When HP acquired EDS in May 2008 it was clear that in the short term the company would have to manage significant integration challenges before the medium and long term benefits of the acquisition would come to bear. Now, 18 months later, HP claims that the acquisition has been completed and so it is time to take a closer look at what has been achieved so far.
Clearly the speed with which HP tackled this rather complex integration has been impressive. The EDS brand was retired in September 2009 and the combined HP/ EDS organization has been streamlined significantly (which included staff reduction by approx. 19,000 people). But all these measures came at the expense of strong discontent amongst the global employee base (in particular across Europe) and the confusion amongst clients regarding the switch to the HP brand and changing account management responsibilities. Nevertheless, from an operational perspective HP can rightly claim success as it managed to achieve:
- A solid revenue stream showing no signs of major client defections. HP recently reported a solid services revenue stream resulting in US$ 34.7 billion in annual services revenues during its fiscal year 2009. While a direct comparison to the previous year is hard to make, the indication is that HP lost approximately 10 percent of services revenues since the acquisition. Considering the tough market environment in 2009 which saw many services competitors posting similar revenue decreases, a decline of 10 percent in spite of a massive organizational integration seems not a bad achievement.

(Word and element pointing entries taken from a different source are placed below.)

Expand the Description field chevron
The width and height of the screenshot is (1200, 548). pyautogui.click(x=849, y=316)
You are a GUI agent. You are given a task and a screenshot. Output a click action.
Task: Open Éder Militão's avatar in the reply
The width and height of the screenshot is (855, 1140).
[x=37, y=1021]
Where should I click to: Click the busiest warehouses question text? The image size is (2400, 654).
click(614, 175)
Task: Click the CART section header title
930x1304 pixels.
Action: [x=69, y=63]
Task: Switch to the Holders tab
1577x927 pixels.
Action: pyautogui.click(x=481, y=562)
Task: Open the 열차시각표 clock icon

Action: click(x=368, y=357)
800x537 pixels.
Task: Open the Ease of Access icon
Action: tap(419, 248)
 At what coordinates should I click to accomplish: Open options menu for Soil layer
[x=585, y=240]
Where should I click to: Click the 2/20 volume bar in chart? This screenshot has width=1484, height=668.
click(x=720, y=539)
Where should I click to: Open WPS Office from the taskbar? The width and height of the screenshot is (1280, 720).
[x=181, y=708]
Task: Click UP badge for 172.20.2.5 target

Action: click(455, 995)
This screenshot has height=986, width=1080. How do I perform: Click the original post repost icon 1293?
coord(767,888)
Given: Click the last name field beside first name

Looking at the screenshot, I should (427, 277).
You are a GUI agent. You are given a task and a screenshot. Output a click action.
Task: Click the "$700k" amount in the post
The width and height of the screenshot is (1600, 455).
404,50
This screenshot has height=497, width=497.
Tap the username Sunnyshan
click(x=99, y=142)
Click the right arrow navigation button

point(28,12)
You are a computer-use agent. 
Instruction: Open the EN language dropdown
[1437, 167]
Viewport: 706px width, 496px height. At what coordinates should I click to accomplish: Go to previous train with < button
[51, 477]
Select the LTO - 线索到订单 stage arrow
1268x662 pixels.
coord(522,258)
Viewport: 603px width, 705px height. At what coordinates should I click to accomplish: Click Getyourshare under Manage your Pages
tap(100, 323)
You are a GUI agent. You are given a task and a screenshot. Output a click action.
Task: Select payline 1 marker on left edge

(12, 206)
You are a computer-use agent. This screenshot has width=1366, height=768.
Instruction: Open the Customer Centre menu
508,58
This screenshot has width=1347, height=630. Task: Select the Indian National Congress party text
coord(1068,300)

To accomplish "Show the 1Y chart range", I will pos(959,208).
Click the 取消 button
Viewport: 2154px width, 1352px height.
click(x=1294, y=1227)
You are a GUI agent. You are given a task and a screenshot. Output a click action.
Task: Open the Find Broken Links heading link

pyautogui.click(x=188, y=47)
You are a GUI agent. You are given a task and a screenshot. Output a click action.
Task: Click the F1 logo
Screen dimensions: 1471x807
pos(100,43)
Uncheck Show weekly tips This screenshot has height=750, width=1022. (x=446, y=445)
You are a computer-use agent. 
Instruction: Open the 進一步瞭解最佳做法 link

- A strong margin performance as a result of a rigid focus on profitability. HP also announced that the operating margin for its services business was 14.5% for the full year 2009 which points to the fact that HP has used almost every method possible to drive more profitability out of its services units. While all of these measures naturally caused great personal pains amongst the employee base, the result is that HP now maintains a much leaner and more flexible workforce. Under such volatile market conditions like today this clearly represents a competitive advantage.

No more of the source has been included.